The Commission advised Neely during the disciplinary proceedings that if she admitted wrongdoing and resigned her position, and agreed to never again run for judicial office, it would drop the matter. She declined.

The Commission then asked Neely last February if she would issue a public apology for her statement and agree to officiate same-sex ceremonies. She replied that she could not because of her religious convictions.

Neely also wrote in a letter to the state’s judicial ethics advisory committee, “Homosexuality is a named sin in the Bible, as are drunkenness, thievery, lying, and the like. I can no more officiate at a same-sex wedding than I can buy beer for the alcoholic.”

Therefore, the Commission recommended to the Wyoming Supreme Court that Neely be removed from office.

While the court did find Judge Ruth Neely’s words to be a violation of the Wyoming Code of Judicial Conduct, it did not believe that she had committed any acts worthy of removal.

“Judge Neely has not violated a clear procedural rule governing the performance of her legal duties. As a municipal court judge, she had no authority to perform marriages. As a part-time circuit court magistrate, she had the power to perform marriage ceremonies, but she was not required to do so. She has not violated the law in her daily life, and she has not violated a procedural rule of law,” wrote Justices James Burke, William Hill and Kate Fox.

However, they declared that going forward, Neely must either agree to perform all marital ceremonies or none at all. The court further said that the the circuit court judge who appointed her as a magistrate was to also decide whether Neely would be able to continue to serve in that capacity.

A week later, Neely lost her position as magistrate.

“The Wyoming Supreme Court demanded that Judge Neely either commit to performing same-sex weddings or stop performing all weddings—an ultimatum that drove her from her magistrate position,” ADF Senior Counsel Jim Campbell explained in a press release on Friday. “The court didn’t need to do that.

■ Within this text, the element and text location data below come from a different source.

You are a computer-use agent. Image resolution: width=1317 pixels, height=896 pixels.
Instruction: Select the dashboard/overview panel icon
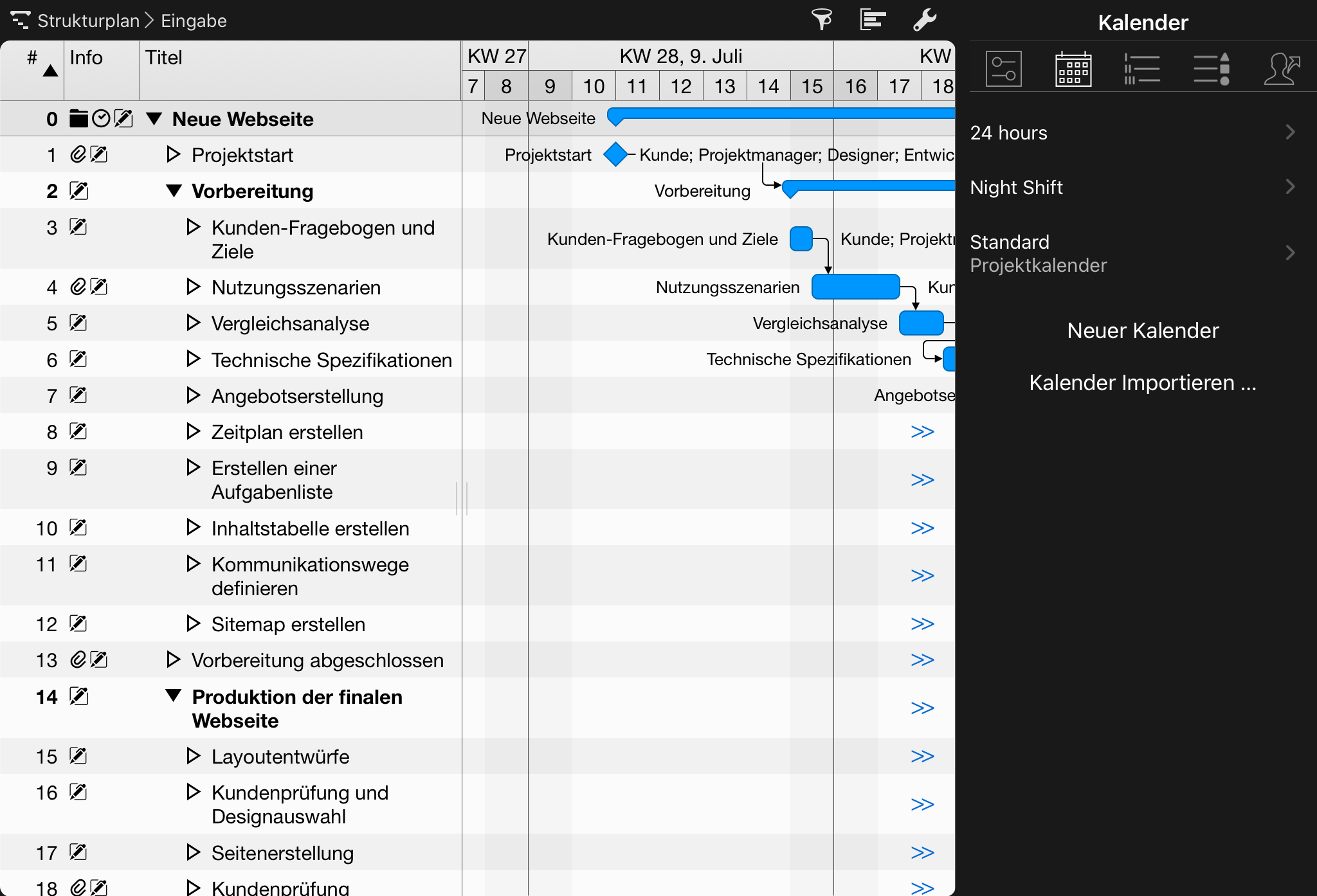[1004, 71]
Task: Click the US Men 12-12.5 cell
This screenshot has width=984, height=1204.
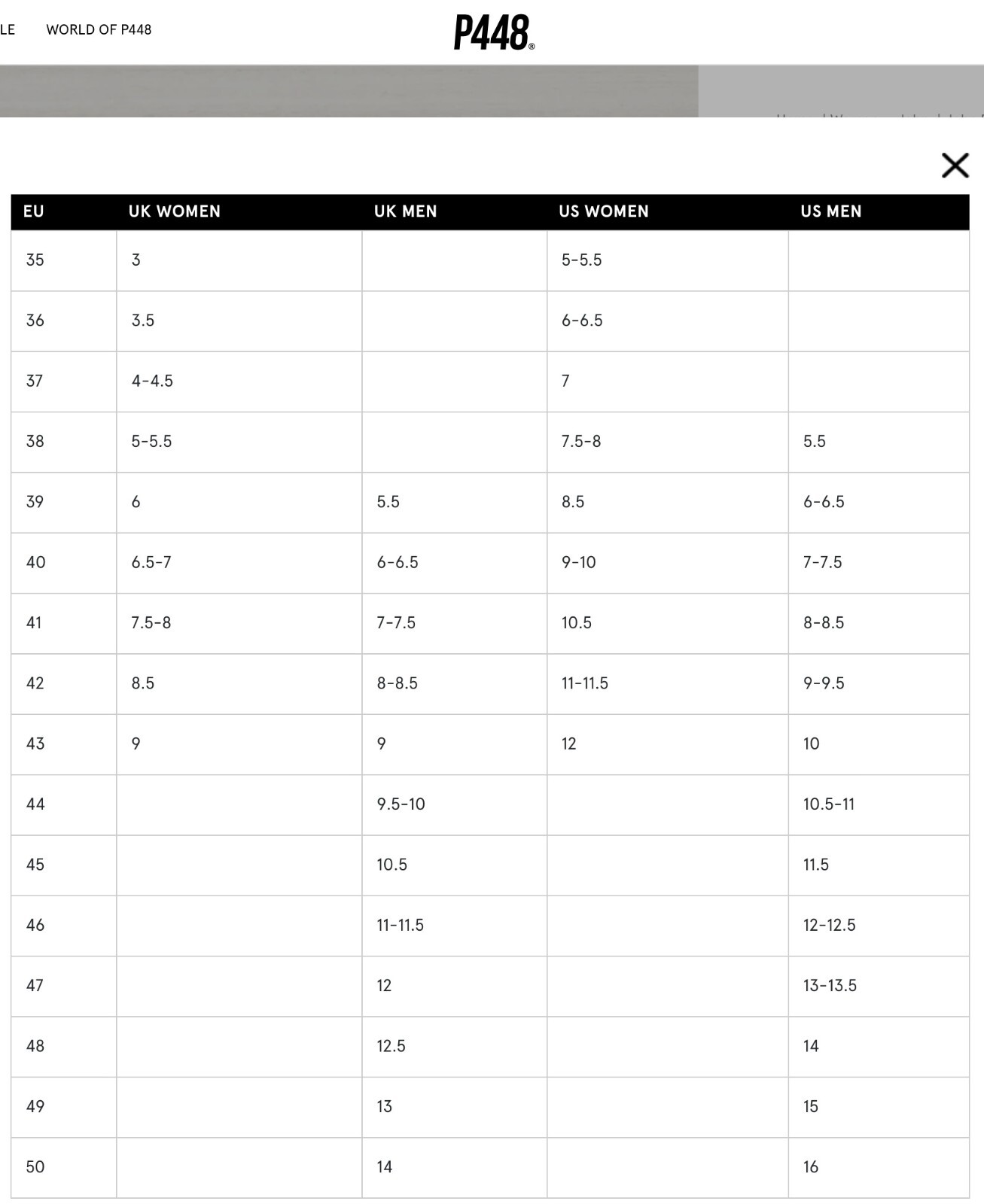Action: pos(879,926)
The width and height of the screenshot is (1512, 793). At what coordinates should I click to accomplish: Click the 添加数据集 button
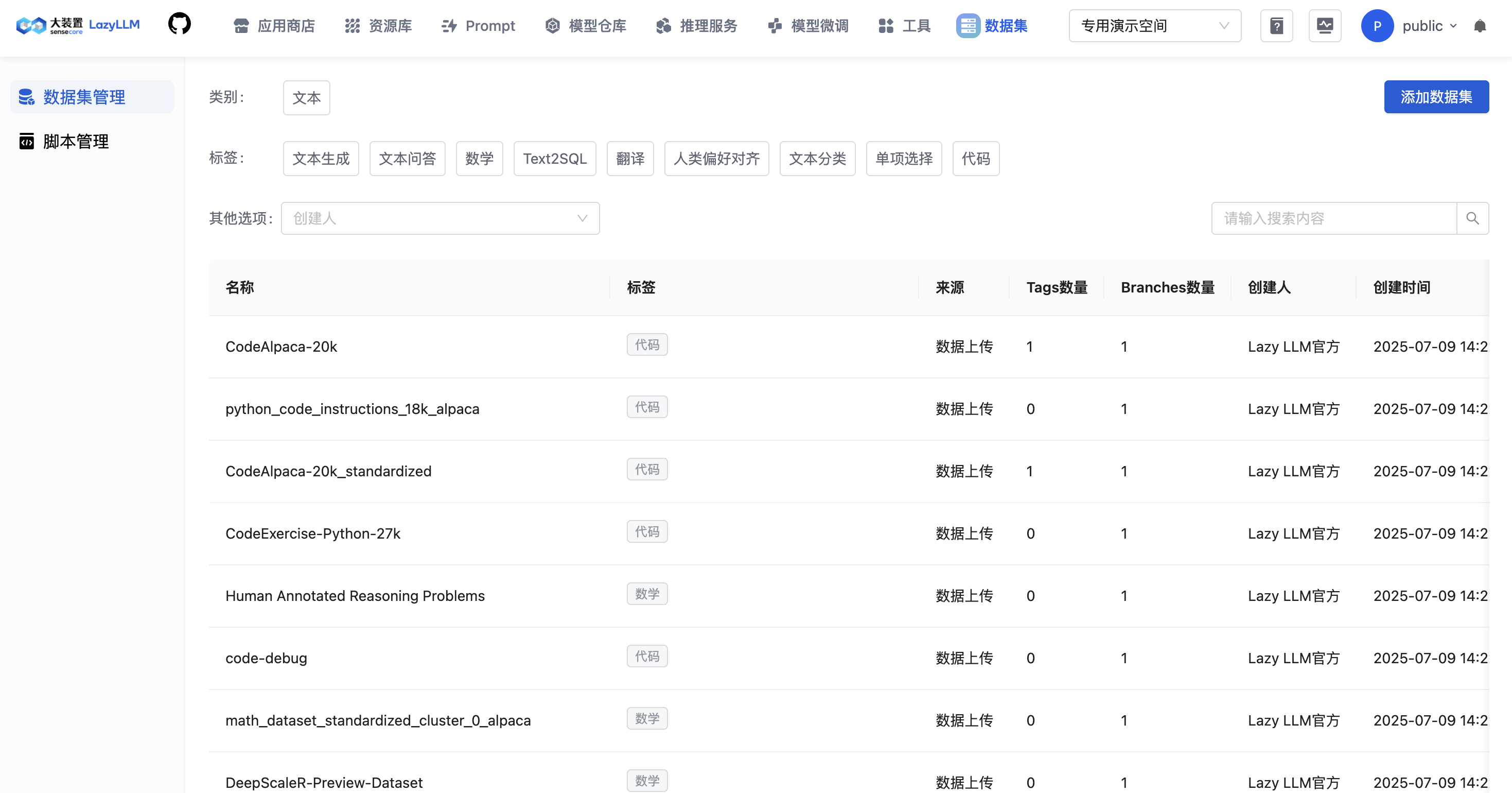pos(1436,97)
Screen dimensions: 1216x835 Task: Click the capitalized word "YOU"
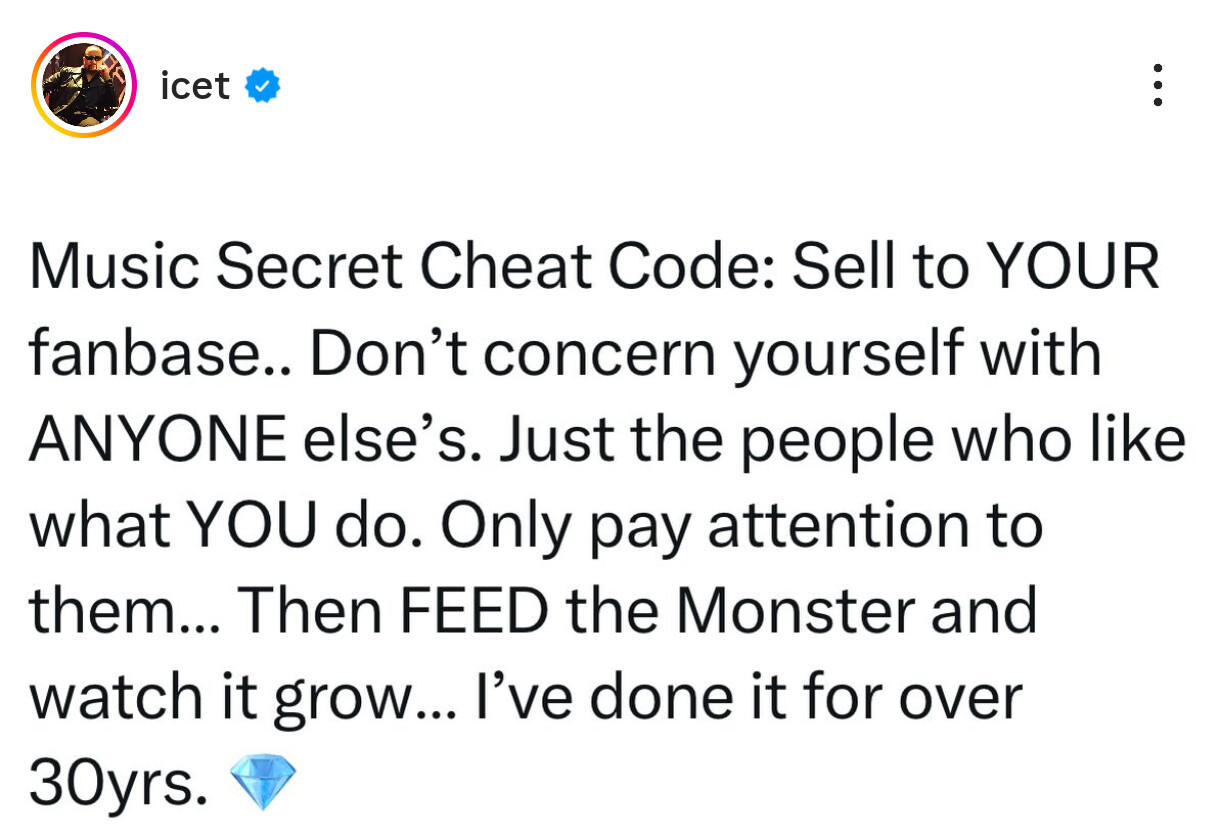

If Judge Neely were ever asked to officiate a same-sex wedding, which has never happened and the court acknowledged was ‘not likely’ to occur, she would’ve quickly connected that couple to judges able to perform their wedding.”

“That is exactly what other judges do when they face secular conflicts, and there’s no reason why Judge Neely’s religious conflict should be treated worse,” he said.

ADF is asking the U.S. Supreme Court to at least hold the petition pending the upcoming Masterpiece Cakeshop ruling.